A small, attentive crowd turned out at the Gibsons Public Art Gallery on Jan. 12 to hear speakers discuss why regulation for counselling therapies is greatly needed in British Columbia. They heard from two health professionals and two survivors of abusive therapy.

“Bad therapy undermines life with family and friends,” said Dr. Sue Penfold, a retired psychiatrist. “Abusive therapy can result in the loss of home, children, family or job.” She described many of the danger signals of unethical therapists, including crossing boundaries by drawing the client into the therapist’s personal life, asking for commitments or sex, giving gifts or loans of money to make the client beholden, or pressuring the client with unnecessary contact.

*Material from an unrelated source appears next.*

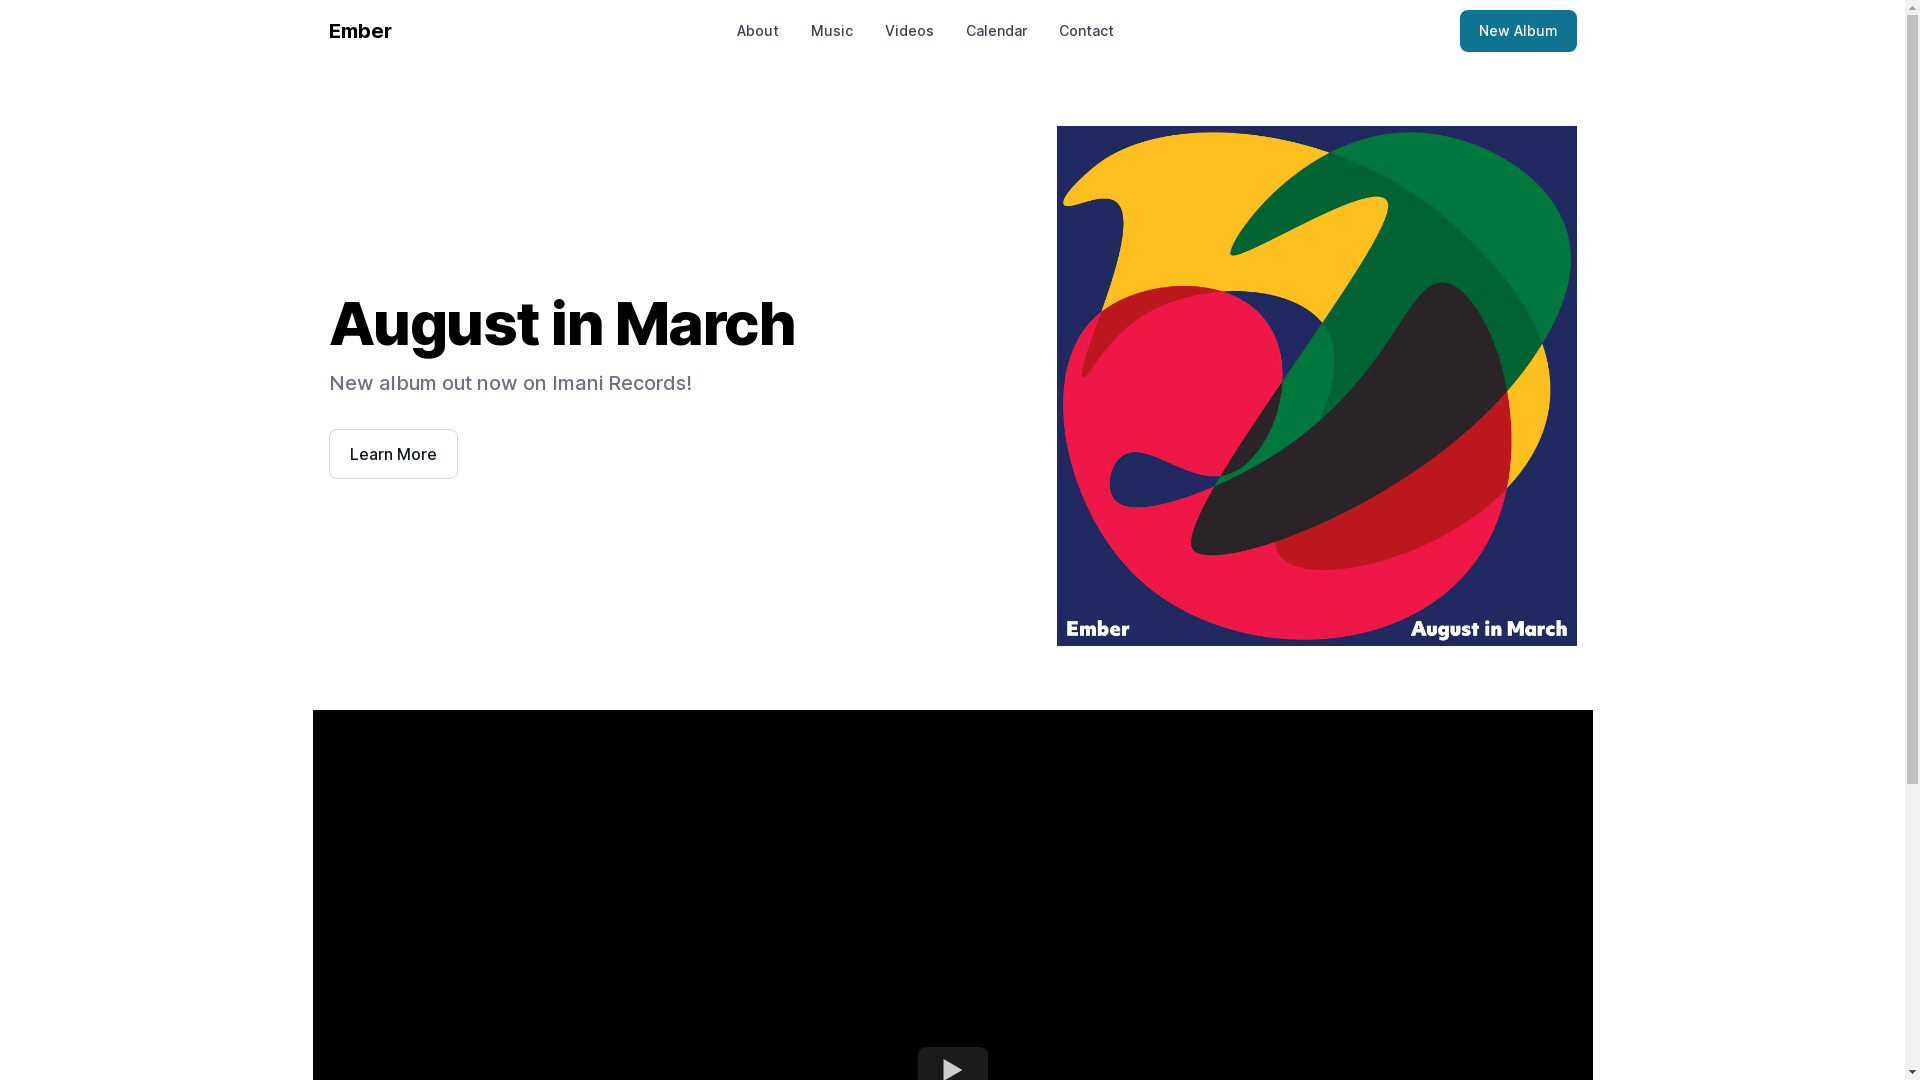 This screenshot has width=1920, height=1080. Describe the element at coordinates (996, 31) in the screenshot. I see `Calendar` at that location.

Janice Williams, a Gibsons artist and author who organized the public meeting, has personal experience with years of manipulation and abuse from a woman who was her therapist. After growing up with an abusive father, Williams turned to a therapist who became a mother figure.

“She seduced my trust,” Williams said. The therapist crossed many boundaries, even gifting Williams with a home, and later demanding it back. It took Williams years to recover, and she has since poured her story into her book, Mental Case 101 – Trussed Issues.

Social activist, artist and writer Bernadine Fox told a story similar to Williams. She used the term “predatory therapist” and said that her counsellor had an MA in psychology. The therapist called Fox “special,” made lengthy, intimate phone calls at night, employed her in the office to work off her debt and earn her more counselling and even broke up with her partner to be with Fox. Later she pressured Fox into a committed relationship in which they bought a house together.

Penfold described those entering therapy as extremely vulnerable and the described behaviours of these therapists went beyond ethical boundaries.

Three politicians were represented in the audience and all three – MLA Nicholas Simons, Liberal candidate Matthew Wilson and Green Party candidate Kim Darwin – expressed interest in the issue. “This will be one of the things that I’ll take on,” Simons said.

But what can regulation do? How are complaints handled? It was up to Dr. Glen Grigg, a psychotherapist, to grapple with the solution. He referred to an association of counselling therapists in B.C. that lists over 5,000 trained professionals.

“They’re determined to stop unnecessary suffering,” he said. Grigg recommended that such a regulation could be done by an order in cabinet under the Health Professions Act and he pointed to other countries and other provinces that have done this. After regulation, complaints against somebody who continues to practice would change in a big way, he told the audience. There would be ongoing quality insurance tools that would require therapists to undergo inspections every year according to rigorous standards, and if found lacking, they would be required to continue training.

He questioned why this had not already been done. “That’s what makes this [public meeting] evening so powerful and special,” he said.